**Assignment**
Identify every line in the records below that contains the word "agent", and reproduce each one.

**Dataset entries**
________________________________________
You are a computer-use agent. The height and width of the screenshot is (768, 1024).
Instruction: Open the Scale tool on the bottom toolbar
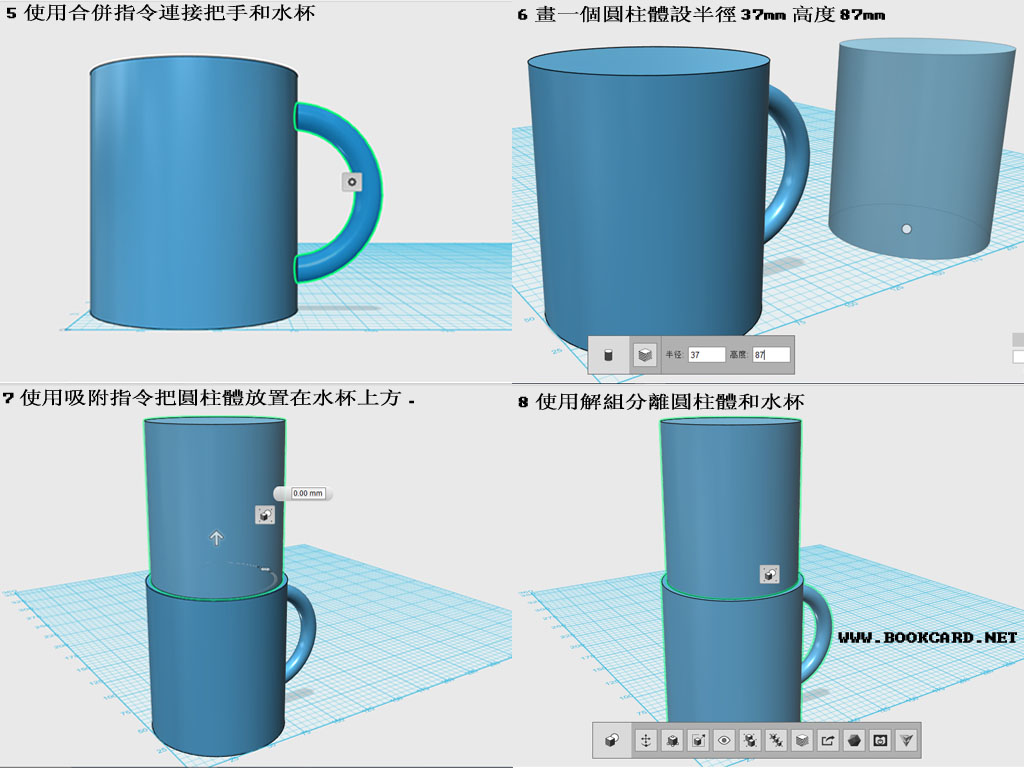tap(672, 740)
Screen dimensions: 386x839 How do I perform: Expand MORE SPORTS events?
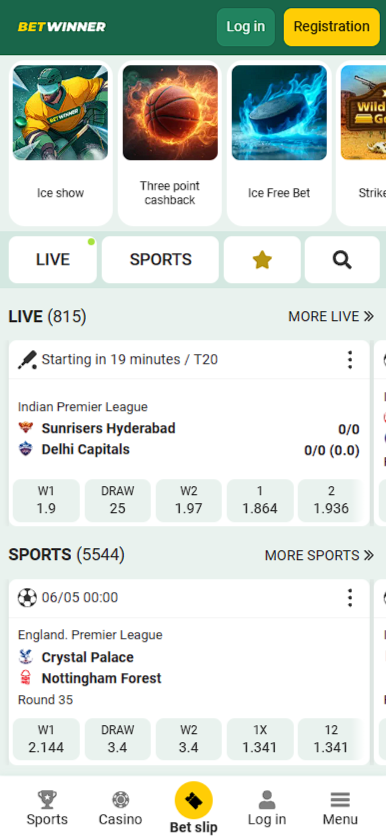319,555
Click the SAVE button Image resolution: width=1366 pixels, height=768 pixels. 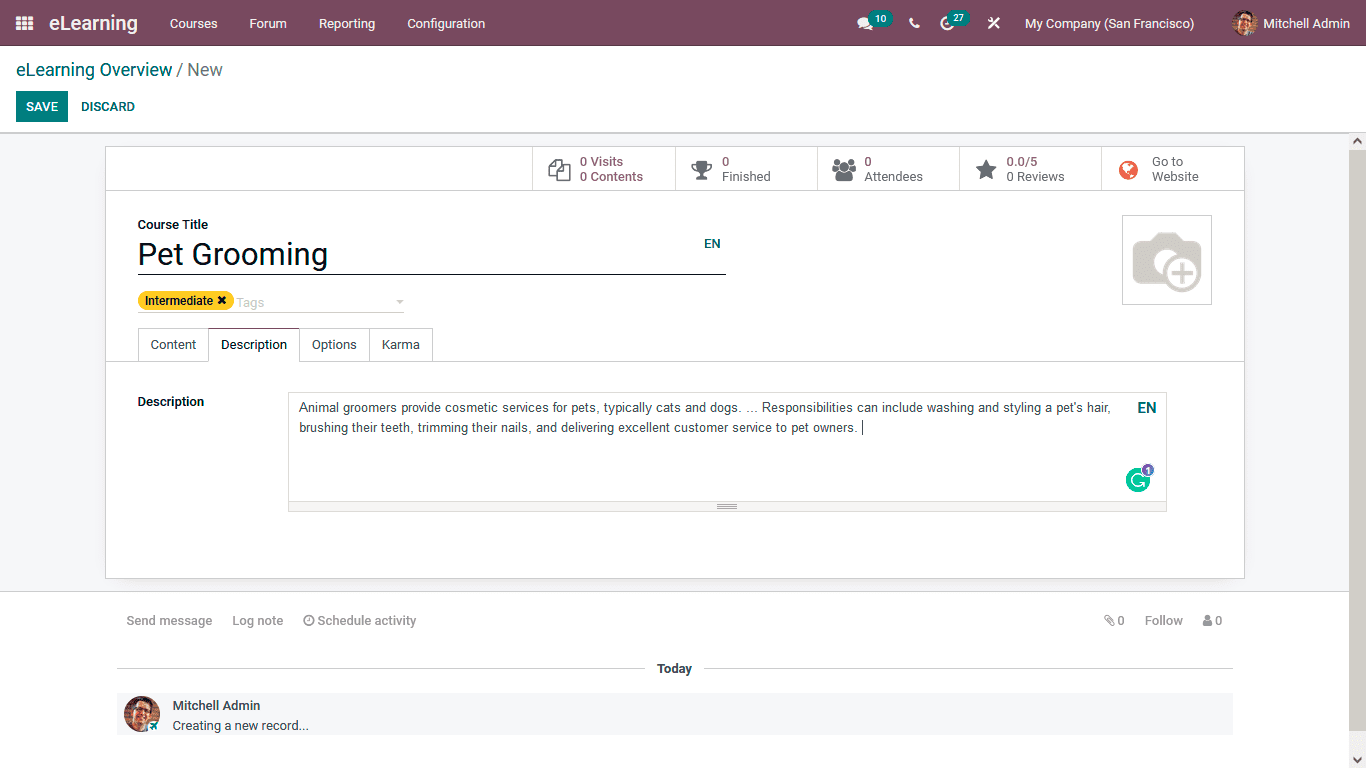click(x=41, y=106)
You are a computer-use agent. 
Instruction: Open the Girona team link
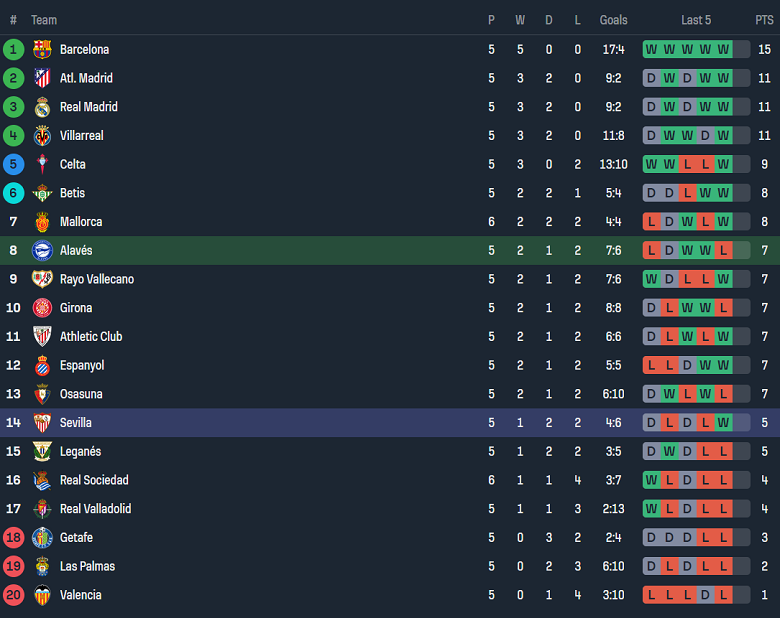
________________________________________
**Solution to this problem**
You are a computer-use agent. The height and width of the screenshot is (768, 1024).
You are a computer-use agent. 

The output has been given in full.